One day a nurse came and, with what looked to me like an ordinary domestic pair of round-nose pliers such as Dad had in his toolbox, removed the 7 or 8 metal clips that were equally spaced along the line of my operation wound. My worry now was that any movement I made would cause the wound to split open. The nurse said, "Let me worry about that." She added that there were still five stitches that would hold things together. A couple of days later, the same nurse came back and removed the stitches. On the 7th day, a Friday, when I was expecting and hoping to be sent home, a doctor came and examined me. He said that my wound was infected and that I would have to stay in hospital over the weekend for observation.
I was in hospital for a total of 10 days and, for reasons best known to the medical staff, in all that time I was never allowed to walk more than a few steps unaided. My parents had been allowed to visit me only once and then for only an hour; apparently that was quite normal in the 1940s. The time had passed exceedingly slowly. On my last day, Dad came early afternoon to collect me. He brought a pair of my own pyjamas so I was at last able to discard the hospital set, still complete with my blood stains, that I had worn continuously since my operation. One of the girls who had tormented me the most was crying copiously - not because I was leaving but because she had just been told that she needed another operation. I felt sorry for her.
A hospital porter helped me into a wheelchair and pushed me to a waiting ambulance. When we arrived back home in Cotton Street several of the neighbours were standing around to welcome me home. Dad carried me into the house and straight upstairs into bed. It all seemed unnecessary because by then I felt perfectly capable of walking unaided. I started back at school one week later.

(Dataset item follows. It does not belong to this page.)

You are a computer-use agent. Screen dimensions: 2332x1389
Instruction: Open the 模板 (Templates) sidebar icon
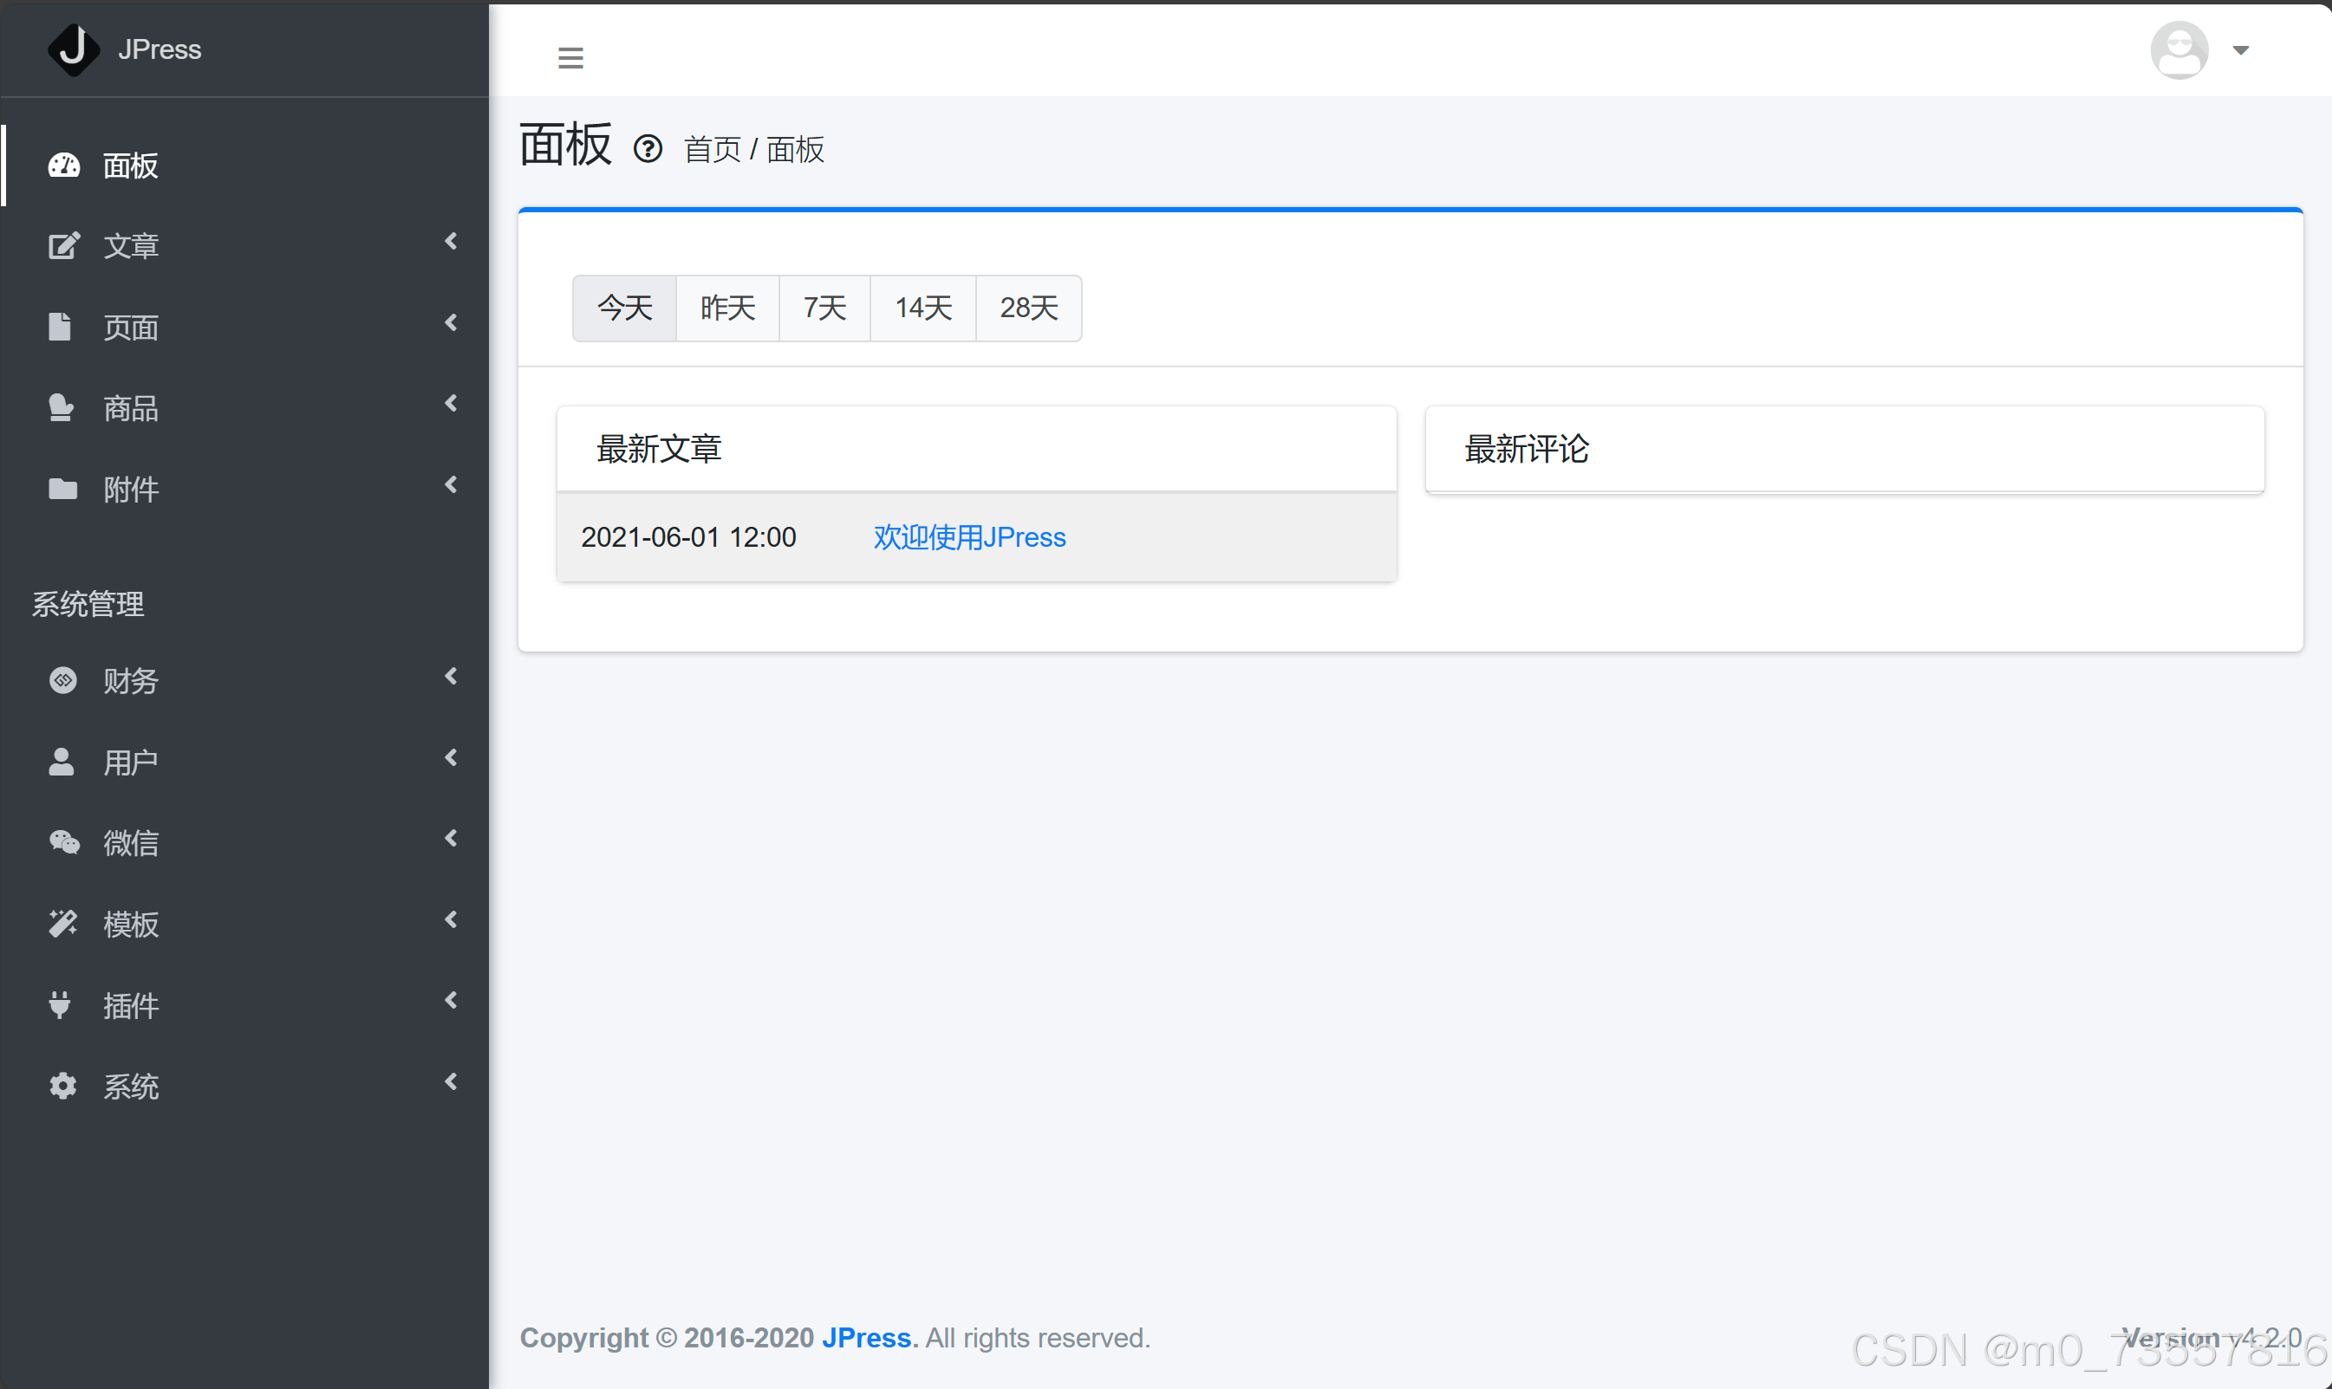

About a month after my operation I went with my parents to the cinema where the newly-released film Green for Danger was showing. That famous film, starring the lugubrious but brilliant Alistair Sim, is about patients being murdered on the operating table in a wartime military hospital because the villain of the piece had filled the oxygen cylinders with carbon dioxide. In those days we often went to the cinema without actually knowing in advance what the film was about; had my parents known what the subject was they probably would not have taken me. As it was, I enjoyed the film with a kind of morbid fascination, but it merely caused my nightmares to be more dramatic.
Several decades later I learned that although the surgeon may possibly have removed my appendix while he had me opened up, I did not actually have appendicitis but something called TB Glands. Both my sister, who later became a theatre sister at Clayton Hospital, and my parents knew that I had not had appendicitis but no-one thought to mention it to me - until about 40 years later when my sister enlightened me. The curious thing is that whatever the surgeon did, my health improved dramatically after the operation and I quickly became a very fit young man.